Project work
Il caso del disturbo d'ansia scolastica
Il caso scelto dal nostro gruppo riguarda il disturbo d’ansia scolastica. Nel particolare, abbiamo scelto di agire sui disturbi d’ansia di Sveva, una bambina di 8 anni che frequenta la terza elementare.
(Come la definisce Bowlby, l’ansia è una normale e innata risposta che un individuo sperimenta quando non è possibile essere rassicurati o quando viene percepito un evento minaccioso, ma vago per il soggetto.)
È un costrutto multidimensionale, costituito da componenti fisiologiche, comportamentali e cognitive. Un criterio per distinguere l’ansia dalla normale paura è basato sull’impatto che l’ansia ha sull’adattamento e sul comportamento secondo tre parametri: durata, intensità, frequenza con cui si manifesta.
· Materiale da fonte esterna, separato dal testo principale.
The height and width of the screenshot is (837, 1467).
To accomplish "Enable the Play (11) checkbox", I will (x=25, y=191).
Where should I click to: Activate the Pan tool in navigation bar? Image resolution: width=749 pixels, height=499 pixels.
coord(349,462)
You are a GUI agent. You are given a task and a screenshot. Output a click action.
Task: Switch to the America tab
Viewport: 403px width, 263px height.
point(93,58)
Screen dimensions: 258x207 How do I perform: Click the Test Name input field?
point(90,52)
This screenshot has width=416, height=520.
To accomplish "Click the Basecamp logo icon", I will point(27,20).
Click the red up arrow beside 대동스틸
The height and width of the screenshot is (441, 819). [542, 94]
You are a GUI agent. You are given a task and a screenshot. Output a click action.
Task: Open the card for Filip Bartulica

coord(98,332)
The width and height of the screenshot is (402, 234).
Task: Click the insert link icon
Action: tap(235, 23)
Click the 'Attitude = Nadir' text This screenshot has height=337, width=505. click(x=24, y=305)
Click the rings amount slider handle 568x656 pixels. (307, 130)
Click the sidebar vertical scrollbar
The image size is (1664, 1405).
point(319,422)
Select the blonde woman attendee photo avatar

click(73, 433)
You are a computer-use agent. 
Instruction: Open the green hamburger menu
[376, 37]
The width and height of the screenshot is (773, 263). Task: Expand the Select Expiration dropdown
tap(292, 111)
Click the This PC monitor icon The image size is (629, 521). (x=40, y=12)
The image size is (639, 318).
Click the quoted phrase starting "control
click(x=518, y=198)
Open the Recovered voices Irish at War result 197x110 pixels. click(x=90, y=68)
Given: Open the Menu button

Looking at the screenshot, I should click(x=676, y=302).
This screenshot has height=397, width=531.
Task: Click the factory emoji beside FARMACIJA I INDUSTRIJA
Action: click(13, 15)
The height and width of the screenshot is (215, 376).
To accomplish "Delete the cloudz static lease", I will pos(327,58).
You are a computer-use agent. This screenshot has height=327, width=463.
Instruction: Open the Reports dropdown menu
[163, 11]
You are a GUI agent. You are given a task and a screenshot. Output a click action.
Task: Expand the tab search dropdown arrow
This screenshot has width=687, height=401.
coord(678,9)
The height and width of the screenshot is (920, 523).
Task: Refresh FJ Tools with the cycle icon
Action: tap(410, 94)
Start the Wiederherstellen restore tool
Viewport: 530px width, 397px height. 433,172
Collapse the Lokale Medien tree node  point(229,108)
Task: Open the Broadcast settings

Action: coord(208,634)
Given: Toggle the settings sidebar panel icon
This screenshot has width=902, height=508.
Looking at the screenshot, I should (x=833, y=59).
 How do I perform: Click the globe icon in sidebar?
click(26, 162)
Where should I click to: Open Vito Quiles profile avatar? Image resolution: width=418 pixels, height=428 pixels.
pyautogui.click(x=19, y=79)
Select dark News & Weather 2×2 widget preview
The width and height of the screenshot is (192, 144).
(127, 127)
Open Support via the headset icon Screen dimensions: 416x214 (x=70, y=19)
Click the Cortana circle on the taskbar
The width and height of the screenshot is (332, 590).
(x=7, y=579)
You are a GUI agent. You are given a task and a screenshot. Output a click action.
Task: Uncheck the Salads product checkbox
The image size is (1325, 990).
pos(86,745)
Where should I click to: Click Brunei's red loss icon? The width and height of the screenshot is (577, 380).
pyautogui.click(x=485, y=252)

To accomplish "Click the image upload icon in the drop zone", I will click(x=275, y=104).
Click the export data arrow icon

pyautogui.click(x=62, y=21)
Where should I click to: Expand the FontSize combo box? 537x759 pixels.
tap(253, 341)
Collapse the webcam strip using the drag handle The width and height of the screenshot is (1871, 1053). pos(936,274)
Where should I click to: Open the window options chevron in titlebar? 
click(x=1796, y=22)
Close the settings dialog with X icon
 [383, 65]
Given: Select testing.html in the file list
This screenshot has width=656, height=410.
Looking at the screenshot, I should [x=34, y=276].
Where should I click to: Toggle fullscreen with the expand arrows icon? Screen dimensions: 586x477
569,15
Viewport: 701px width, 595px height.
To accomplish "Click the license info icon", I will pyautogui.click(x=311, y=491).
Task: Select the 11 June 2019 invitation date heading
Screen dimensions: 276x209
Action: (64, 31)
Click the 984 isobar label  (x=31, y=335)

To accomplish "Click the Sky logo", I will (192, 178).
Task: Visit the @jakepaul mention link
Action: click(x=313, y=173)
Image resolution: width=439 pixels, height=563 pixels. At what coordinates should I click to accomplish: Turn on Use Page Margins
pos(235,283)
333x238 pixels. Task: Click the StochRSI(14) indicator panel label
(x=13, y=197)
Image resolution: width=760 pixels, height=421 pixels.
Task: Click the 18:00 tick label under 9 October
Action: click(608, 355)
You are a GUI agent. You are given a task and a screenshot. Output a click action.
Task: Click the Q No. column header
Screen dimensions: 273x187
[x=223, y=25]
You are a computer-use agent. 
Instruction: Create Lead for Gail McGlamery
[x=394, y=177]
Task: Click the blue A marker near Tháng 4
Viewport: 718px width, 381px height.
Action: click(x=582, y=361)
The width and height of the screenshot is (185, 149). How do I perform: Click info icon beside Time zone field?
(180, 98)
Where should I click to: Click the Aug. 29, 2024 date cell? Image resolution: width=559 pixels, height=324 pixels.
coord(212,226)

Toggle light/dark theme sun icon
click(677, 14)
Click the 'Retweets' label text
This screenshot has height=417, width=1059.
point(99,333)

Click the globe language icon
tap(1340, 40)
È una tensione psico-fisica legata alla paura: il fatto che la situazione non è oggettivamente definita pericolosa, porta ad attribuire all’individuo disturbi d’ansia. Tant’è che gli individui che soffrono di disturbi d’ansia non sono impegnati a seguire una polarità positiva ma a evitare con certezza quella negativa: l’evitamento, sia mentale che comportamentale, impedisce l’esperienza di condizioni che potrebbero disconfermare il timore, innescando invece un meccanismo di rinforzo.
Comportamenti di Sveva
Durante la giornata scolastica Sveva piange frequentemente, non comunica con i compagni e con le maestre e tende a mettere in atto condotte di evitamento rispetto a situazioni che lei stessa definisce ansiose e negative: infatti ha difficoltà a completare i lavori/compiti e attività. Inoltre, ha numerose discussioni con una compagna di classe che incontra a ginnastica artistica.
Le maestre rappresentano una rilevante preoccupazione e hanno deciso di consultare gli psicologi, dato che questo comportamento è persistente da tempo e non sembra migliorare: causa ripercussioni a livello personale, sociale e scolastico.
Teoria cognitivo-comportamentale
La teoria scelta è “la teoria cognitivo-comportamentale: psicoeducazione”, questa teoria si basa sui processi cognitivi che vanno a influire sul comportamento. In base a questa teoria, il comportamento è influenzato dai processi cognitivi: una corretta conoscenza del funzionamento delle emozioni è in grado di attivare comportamenti funzionali all’adattamento e alla risoluzione dei problemi individuali. Questa teoria è indicata per un’analisi di gruppo, e ad oggi è considerata il gold standard nei problemi di sviluppo.
Analisi della domanda d'intervento
Le maestre, preoccupate del comportamento di Sveva.
Contesto
Scuola elementare, classe terza.
Destinatari
Intera classe, docenti della classe (importante non richiamare Sveva singolarmente o associandola al problema dell'ansia).
Teoria cognitivo-comportamentale: obiettivi
- Psicoeducazione: informare su un problema, un argomento, un rischio.
- Modificare il comportamento e le credenze: pensieri, emozioni e comportamenti si influenzano l’un l’altro, attivando in questo caso pensieri disfunzionali alla realtà, generando pensieri automatici negativi e un circolo vizioso d’ansia.
- Sviluppare nuove abilità: creare strategie per modificare/ridurre i sintomi del disagio.
Tempo: 4 ore settimanali divise in due giornate per 2 ore ciascuna.